====== Belge Metni

Yeni partilerin özgün bir siyasi çizgiyi bulması hesaplaşmadan geçer. Bu hesaplaşma çok yönlü ve seçmene yeni ümitler verecek kıvamda yapılmak durumunda. GP ve DEVA'nın zorlandığı şey, ayrıldıkları AK Parti'yi ve lideri Erdoğan'ı eleştirebilme ya da parti kurabilme cesareti gösterme konuları değil. Bu noktayı çoktan geçtiler, asıl sıkıntıları başka bir yerde. Ne kadar farkındalar bilmiyorum ancak çerçevesini CHP ve HDP'nin kurduğu muhalif bir söylemin hegemonyası altında eziliyorlar. Onların ürettiği ikiliklere kendilerini sıkıştırmaları. GP ve DEVA'nın iktidar eleştirisinde kullandıkları kavram seti daha önce sürülmüş bir tarlanın tekrarı: tek adamlık, nepotizm, liyakat sorunu, adaletin olmayışı, yolsuzluk, yoksulluk, uluslararası itibar kaybı ve korku siyaseti gibi. Önerileri CHP ve HDP ikilisine çok benzer: kapsayıcı dil, uluslararası normları uygulayarak bir çırpıda özgürlüğü ve demokrasiyi getirme ve dış finans çevreleriyle hızlıca uyuma girerek ekonomiyi toparlama. Yeni partilerin CHP-HDP siyasetine bağımlılığını eksik hesaplaşma ve özeleştiri dayatması altında olmalarına bağlıyorum.

============

Yönerge ▸ Yeni partilerin muhalefet söylemini ele alan yazıyı son cümlesinden itibaren ilerletiniz.

====== Veri Bölümü

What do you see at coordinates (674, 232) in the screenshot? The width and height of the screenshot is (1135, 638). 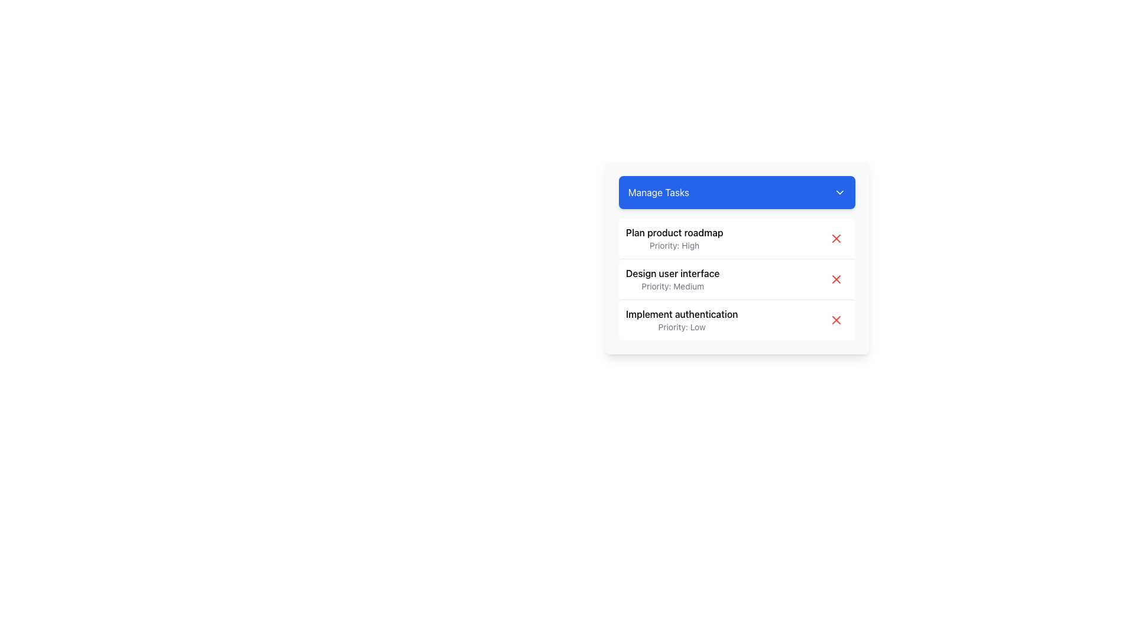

============
====== Veri Bölümü

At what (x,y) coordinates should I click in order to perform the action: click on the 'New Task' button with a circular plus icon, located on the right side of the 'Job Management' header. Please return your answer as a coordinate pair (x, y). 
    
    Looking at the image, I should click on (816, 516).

============
====== Veri Bölümü

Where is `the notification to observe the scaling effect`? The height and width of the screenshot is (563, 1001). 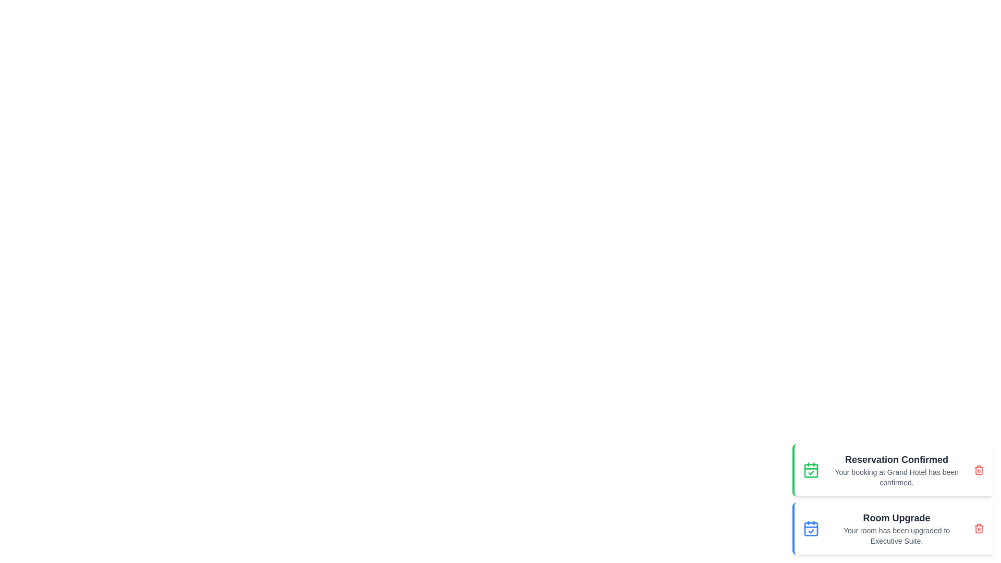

============

Çözümlü Görev ▸
Eksik Hesaplaşma
Yeni partilerin söylem ve önerilerinin en sorunlu yanı bir dönem içinde oldukları AK Parti'nin on sekiz yıldaki başarısını eksik ve yanlış tanımlamaları. Nirengi noktasını, yani mücadele perspektifini es geçmeleri. AK Parti "muhafazakâr demokrat" olarak çıktığı yolda seçenekleri tecrübe ederek yerli-milli duruşunu pekiştirdi. Yeni partiler ise AK Parti tecrübesini işlerine ve şahıslarına gelen kısmından tutarak muhafazakâr seçmene ulaşabileceklerini düşünüyorlar. AK Partiyi hikayesi bitmekle eleştiriyorlar. Ancak kendi siyasetlerine kimliksel bir adlandırma yapmayı da seçmediler. Şahıslarının ve muğlak kimliklerinin çekici olacağını düşünüyor olabilirler. Şimdilik sonucu CHP-HDP söylemini bir kez daha üretmek. AK Parti birçok şeyle hem söylemde hem de pratikte hesaplaşarak iktidar ve muktedir oldu. Dar ideolojik kalıpları olan İslamcılık türüyle, Kemalizmin laikçi vesayetiyle ve uluslararası sistemde Türkiye'ye biçilen muvafık rolle yüzleşti. Yeni partiler ise CHP'nin başörtüsü ve imam hatip karşıtlığını söylemde terk etmesini "dönüşüm" diye pek çabuk satın alıyorlar. Terörle arasına mesafe koyamayan HDP'ye dil ucuyla dokundurmaya bile çekiniyorlar. Yani hesaplaşmanın muhalefet kanadı ise hiç yok. Bunu engelleyen de "daha çok özeleştiri yap" baskısı altında olmaları.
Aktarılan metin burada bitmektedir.